* Requirements: Print the entries again word for word, beginning with the line containing "Task: Click the" and ending with the line containing "Action: 189,527", both of those lines included.

* Dataset rows:
--
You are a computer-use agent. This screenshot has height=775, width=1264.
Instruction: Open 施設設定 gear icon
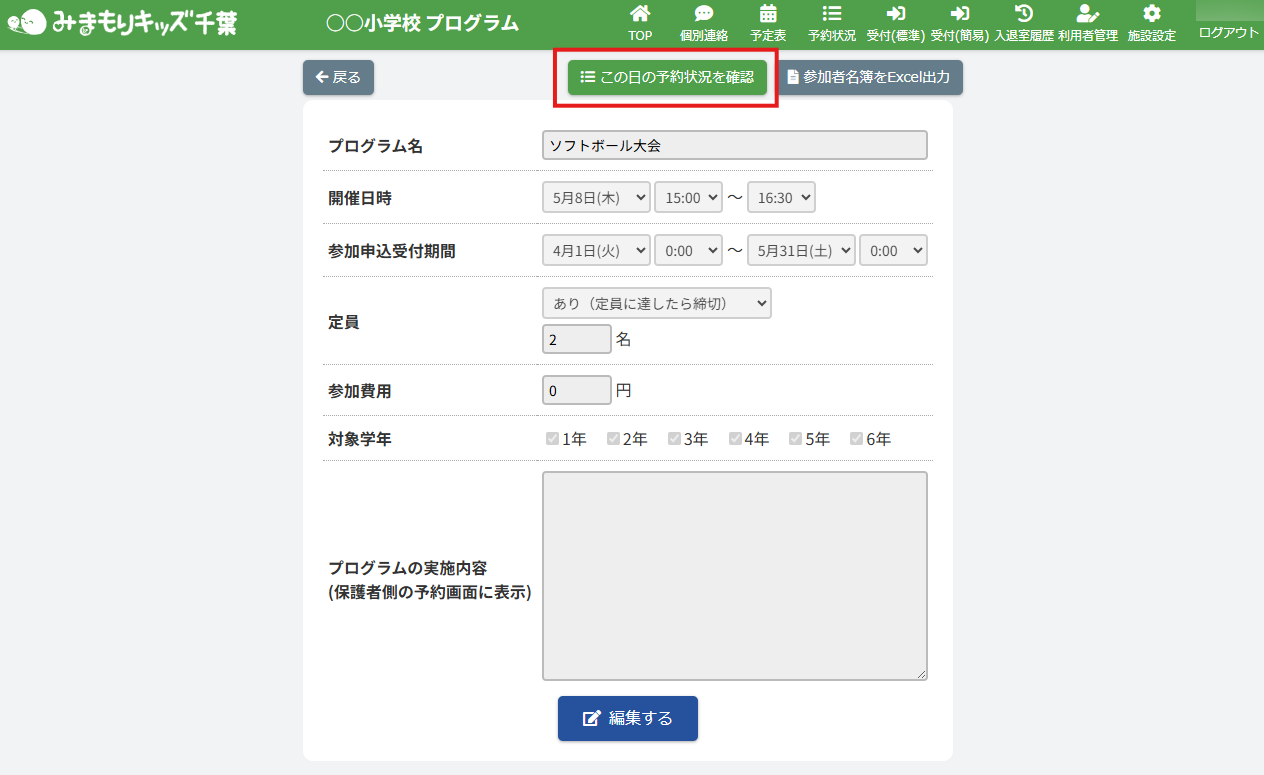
--
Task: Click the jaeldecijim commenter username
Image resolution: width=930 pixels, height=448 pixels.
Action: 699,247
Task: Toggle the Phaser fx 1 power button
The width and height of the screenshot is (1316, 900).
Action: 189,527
--
* Reply:
Task: Click the jaeldecijim commenter username
Image resolution: width=930 pixels, height=448 pixels.
Action: 699,247
Task: Toggle the Phaser fx 1 power button
The width and height of the screenshot is (1316, 900).
Action: 189,527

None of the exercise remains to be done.